* start *

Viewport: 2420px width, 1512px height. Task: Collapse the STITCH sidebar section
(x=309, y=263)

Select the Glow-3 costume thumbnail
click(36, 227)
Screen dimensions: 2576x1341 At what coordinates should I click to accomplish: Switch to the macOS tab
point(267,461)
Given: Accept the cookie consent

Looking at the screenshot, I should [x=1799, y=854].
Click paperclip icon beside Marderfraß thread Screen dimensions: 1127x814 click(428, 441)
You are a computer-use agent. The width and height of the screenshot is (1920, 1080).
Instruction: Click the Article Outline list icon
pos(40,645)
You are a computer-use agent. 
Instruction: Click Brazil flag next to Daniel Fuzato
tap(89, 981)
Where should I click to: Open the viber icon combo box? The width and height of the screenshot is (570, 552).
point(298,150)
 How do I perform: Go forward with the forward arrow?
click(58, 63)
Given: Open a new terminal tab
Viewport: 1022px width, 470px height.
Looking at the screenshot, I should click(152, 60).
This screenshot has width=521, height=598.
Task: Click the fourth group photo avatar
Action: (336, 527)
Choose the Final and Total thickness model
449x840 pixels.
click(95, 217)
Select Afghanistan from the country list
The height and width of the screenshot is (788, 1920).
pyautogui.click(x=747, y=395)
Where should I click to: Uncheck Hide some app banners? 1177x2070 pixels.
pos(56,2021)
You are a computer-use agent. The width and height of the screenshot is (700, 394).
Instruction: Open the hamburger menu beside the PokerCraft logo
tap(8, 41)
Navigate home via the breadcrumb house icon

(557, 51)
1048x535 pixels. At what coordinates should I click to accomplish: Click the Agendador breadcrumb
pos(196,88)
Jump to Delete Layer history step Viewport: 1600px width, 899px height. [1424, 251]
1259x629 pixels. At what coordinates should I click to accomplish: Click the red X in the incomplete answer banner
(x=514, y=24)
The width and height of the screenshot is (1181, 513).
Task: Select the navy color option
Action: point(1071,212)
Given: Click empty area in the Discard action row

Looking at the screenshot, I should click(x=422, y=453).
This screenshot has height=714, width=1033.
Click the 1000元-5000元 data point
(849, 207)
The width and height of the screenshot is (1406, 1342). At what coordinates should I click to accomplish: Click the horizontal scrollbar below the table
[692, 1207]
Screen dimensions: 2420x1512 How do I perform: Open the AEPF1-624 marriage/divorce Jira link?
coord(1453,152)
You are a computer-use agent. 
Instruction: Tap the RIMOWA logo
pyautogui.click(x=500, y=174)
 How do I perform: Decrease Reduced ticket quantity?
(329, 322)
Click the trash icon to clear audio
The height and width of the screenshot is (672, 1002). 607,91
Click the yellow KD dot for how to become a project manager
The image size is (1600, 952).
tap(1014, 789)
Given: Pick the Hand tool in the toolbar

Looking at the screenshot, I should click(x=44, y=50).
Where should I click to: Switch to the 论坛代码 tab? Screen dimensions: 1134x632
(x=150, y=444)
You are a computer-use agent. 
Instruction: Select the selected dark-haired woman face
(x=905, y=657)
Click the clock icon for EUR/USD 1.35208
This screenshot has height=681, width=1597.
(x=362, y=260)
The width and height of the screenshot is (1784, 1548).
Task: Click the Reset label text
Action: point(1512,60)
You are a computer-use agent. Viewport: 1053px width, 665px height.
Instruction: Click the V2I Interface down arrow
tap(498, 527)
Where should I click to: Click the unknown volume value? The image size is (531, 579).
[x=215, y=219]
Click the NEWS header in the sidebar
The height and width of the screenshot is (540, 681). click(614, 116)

* end *

**TASK**
Return, verbatim, the lines from the one containing "Where should I click to: Click" through the last line of the items above, both ends included.

**TASK ANSWER**
Where should I click to: Click the unknown volume value? The image size is (531, 579).
[x=215, y=219]
Click the NEWS header in the sidebar
The height and width of the screenshot is (540, 681). click(614, 116)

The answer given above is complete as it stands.